The flow for RTL retargeting is as follows:
- Synthesize the RTL for the modern/updated device
- Make formal models for the updated/modern gadget and apply them, if needed. internet list
- Using an FPGA equivalency checking tool, demonstrate functional equivalency for RTL against the current/updated device netlist.
- Create (if necessary) and apply formal models for the obsolete/older device netlist
- Using an FPGA equivalency checking tool, demonstrate the functional equivalency of the outdated/older device netlist versus the current/updated device netlist.
Benefits of Retargeting
- The supply chain problems can be avoided and the life of older designs can be increased by retargeting existing designs to more recent FPGA technology.
- Retargeting lowers power usage while guaranteeing that designs are updated to the most recent safety and security standards.
- In the aerospace and defense industries, where legacy designs are commonly employed, this technology can have very useful uses.
- Using either current or alternate target FPGA technology, retargeting takes the final netlist from the original design and creates a functionally comparable final netlist.
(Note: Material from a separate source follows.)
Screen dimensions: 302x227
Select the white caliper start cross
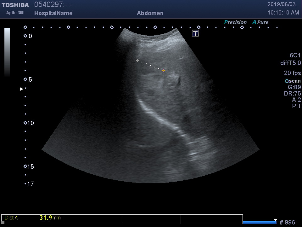coord(137,60)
It is possible to reduce months of engineering time.
End lines
Retargeting saves money, time, and resources by avoiding expensive, time-consuming redesigns. Modern FPGA devices are supported in terms of trust and security, safety, and power-saving features because this flow is not dependent on the capabilities of the updated or modern target device.
You can utilize the RTL retargeting flow to make sure that the outdated device netlist functionality is resynthesized using the original RTL and kept in the updated/modern device netlist.